The rapid and accurate detection of spindle wave signals from sleep EEG can provide powerful support for subsequent research and analysis. Conventional detection methods generally determine the occurrence time and frequency of spindle waves based on artificial visual judgment, but such methods have problems of poor subjectivity and repeatability. In order to improve the automation degree of sleep spindle wave detection, the labor cost is reduced. Researchers have focused on various automated detection methods for sleep spindle waves. Such as time-frequency analysis (TFA) methods, which convert the signal into a time-frequency diagram and automatically identify the spindle wave based on the characteristics and a priori knowledge of the signal in the time-frequency diagram. However, such a detection method based on the time-frequency characteristic of the signal often needs to determine whether the signal includes the spindle wave by presetting a threshold value, where setting the threshold value affects the accuracy of spindle wave detection and has poor universality on different data sets. Another type of spindle wave automatic detection method is a machine learning-based method, which adopts a supervised learning algorithm to train training data and automatically analyzes and determines sleep signals so as to reduce labor cost and increase diagnosis accuracy. However, the existing spindle wave automatic detection method often needs to train a constructed model based on large-scale and high-quality tag data, and low-quality tag data can greatly reduce the accuracy of model extraction, cause false detection and missing detection, and involve high cost for constructing a high-quality and large-scale tag data set. Therefore, how to use a small number of data sets to realize rapid and accurate sleep spindle wave detection is still a problem to be solved.

Disclosure of Invention

Aiming at the defects of the prior art, the invention provides a sleep spindle wave detection method, electronic equipment and medium.

In a first aspect, an embodiment of the present invention provides a sleep spindle wave detection method, where the method includes:

intercepting an EEG signal to be detected into a plurality of EEG signal segments with continuous time sequences and equal length;

inputting EEG signal segments into a pre-trained feature extraction model to obtain EEG features;

inputting the EEG characteristics into a pre-trained classification model, and dividing EEG signal segments into first type EEG signal segments and second type EEG signal segments; wherein the duty cycle of sleep spindles in the first class of EEG signal segments is greater than a first threshold and the duty cycle of sleep spindles in the second class of EEG signal segments is less than the first threshold;

recombining each of the first class of EEG signal segments with its temporally adjacent two EEG signal segments, respectively;

inputting the recombined EEG signal segment into a pre-trained sleep spindle wave prediction model to obtain the peak position of the sleep spindle wave in the recombined EEG signal segment;

setting a second threshold, and when the distance between adjacent peaks is smaller than the second threshold, the signals between the adjacent peaks are also regarded as sleep spindle wave signals; and screening according to the length range of the sleep spindle wave to obtain the prediction result of the sleep spindle wave signal.

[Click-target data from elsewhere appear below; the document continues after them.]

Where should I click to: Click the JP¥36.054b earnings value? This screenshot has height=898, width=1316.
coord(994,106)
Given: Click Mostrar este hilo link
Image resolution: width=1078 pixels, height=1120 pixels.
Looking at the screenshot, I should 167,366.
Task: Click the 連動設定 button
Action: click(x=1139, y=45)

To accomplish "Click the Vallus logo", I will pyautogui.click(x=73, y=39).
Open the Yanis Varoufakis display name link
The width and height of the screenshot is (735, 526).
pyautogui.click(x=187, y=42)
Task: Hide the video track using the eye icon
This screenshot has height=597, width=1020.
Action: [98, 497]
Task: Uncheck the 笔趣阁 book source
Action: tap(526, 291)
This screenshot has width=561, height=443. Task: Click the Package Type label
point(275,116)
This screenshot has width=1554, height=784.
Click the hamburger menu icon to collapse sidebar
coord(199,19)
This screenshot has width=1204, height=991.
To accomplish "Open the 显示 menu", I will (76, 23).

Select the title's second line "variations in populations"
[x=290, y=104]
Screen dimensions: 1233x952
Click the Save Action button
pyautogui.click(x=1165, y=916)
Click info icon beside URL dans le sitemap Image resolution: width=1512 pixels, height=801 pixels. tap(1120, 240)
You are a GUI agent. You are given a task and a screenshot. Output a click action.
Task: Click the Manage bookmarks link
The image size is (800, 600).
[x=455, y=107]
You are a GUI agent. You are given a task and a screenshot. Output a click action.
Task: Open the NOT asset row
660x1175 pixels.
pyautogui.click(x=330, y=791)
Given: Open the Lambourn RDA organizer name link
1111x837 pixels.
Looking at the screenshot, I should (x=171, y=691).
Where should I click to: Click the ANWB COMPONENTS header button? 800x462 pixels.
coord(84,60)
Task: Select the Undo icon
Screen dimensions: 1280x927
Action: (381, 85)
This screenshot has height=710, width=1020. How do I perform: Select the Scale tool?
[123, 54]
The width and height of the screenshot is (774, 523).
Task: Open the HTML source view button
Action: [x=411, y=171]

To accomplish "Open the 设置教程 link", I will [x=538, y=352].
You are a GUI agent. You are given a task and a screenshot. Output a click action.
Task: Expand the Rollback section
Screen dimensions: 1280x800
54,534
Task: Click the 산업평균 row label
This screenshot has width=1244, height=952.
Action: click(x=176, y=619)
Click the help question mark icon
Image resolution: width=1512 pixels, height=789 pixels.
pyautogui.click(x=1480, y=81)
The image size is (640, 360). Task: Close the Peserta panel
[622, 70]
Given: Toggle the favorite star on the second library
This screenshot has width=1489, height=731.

In a second aspect, an embodiment of the present invention provides a sleep spindle wave detection system, the system including:

the EEG characteristic acquisition module is used for intercepting an EEG signal to be detected into a plurality of EEG signal fragments with continuous time sequences and equal length; inputting EEG signal segments into a pre-trained feature extraction model to obtain EEG features;

an EEG signal classification module for inputting EEG features into a pre-trained classification model, dividing EEG signal segments into a first class of EEG signal segments and a second class of EEG signal segments; wherein the duty cycle of sleep spindles in the first class of EEG signal segments is greater than a first threshold and the duty cycle of sleep spindles in the second class of EEG signal segments is less than the first threshold;

an EEG signal recombination module, which is used for recombining each EEG signal segment in the first type of EEG signal segments with two EEG signal segments adjacent to the EEG signal segment in time respectively;

the sleep spindle wave peak value prediction module is used for inputting the recombined EEG signal segment into a pre-trained sleep spindle wave prediction model to obtain the peak value position of the sleep spindle wave in the recombined EEG signal segment;

the sleep spindle wave signal prediction module is used for setting a second threshold value, and when the distance between adjacent peak values is smaller than the second threshold value, the signals between the adjacent peak values are also regarded as sleep spindle wave signals; and screening according to the length range of the sleep spindle wave to obtain the prediction result of the sleep spindle wave signal.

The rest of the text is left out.